** Opening Records supplied block **

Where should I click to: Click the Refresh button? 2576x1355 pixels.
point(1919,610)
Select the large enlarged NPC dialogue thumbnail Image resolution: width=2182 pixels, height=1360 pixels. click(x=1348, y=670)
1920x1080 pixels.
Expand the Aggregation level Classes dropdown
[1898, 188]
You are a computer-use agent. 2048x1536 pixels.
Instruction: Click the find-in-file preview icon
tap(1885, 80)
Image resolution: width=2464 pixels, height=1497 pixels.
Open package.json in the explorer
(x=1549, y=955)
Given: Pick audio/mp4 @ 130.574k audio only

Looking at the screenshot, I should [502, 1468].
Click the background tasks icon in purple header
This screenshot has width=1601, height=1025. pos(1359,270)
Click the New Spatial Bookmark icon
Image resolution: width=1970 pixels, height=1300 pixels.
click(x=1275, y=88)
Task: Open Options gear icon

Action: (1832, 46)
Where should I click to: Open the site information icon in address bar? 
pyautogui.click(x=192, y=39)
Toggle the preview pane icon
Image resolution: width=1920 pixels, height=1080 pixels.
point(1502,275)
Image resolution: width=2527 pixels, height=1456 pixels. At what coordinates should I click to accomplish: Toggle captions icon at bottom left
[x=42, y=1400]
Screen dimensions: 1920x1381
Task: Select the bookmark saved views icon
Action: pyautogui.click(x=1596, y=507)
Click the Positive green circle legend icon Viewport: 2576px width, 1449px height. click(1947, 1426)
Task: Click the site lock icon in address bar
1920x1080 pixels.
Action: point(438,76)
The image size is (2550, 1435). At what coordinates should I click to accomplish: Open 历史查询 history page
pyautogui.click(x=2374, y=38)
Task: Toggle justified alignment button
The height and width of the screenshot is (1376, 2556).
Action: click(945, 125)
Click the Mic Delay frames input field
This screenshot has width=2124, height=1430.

** Closing Records supplied block **

**Activity:** What is needed is a word-for-word restatement of every line from the one with "Click the Mic Delay frames input field" to the end of the entries above.

**Response box:**
Click the Mic Delay frames input field
This screenshot has width=2124, height=1430.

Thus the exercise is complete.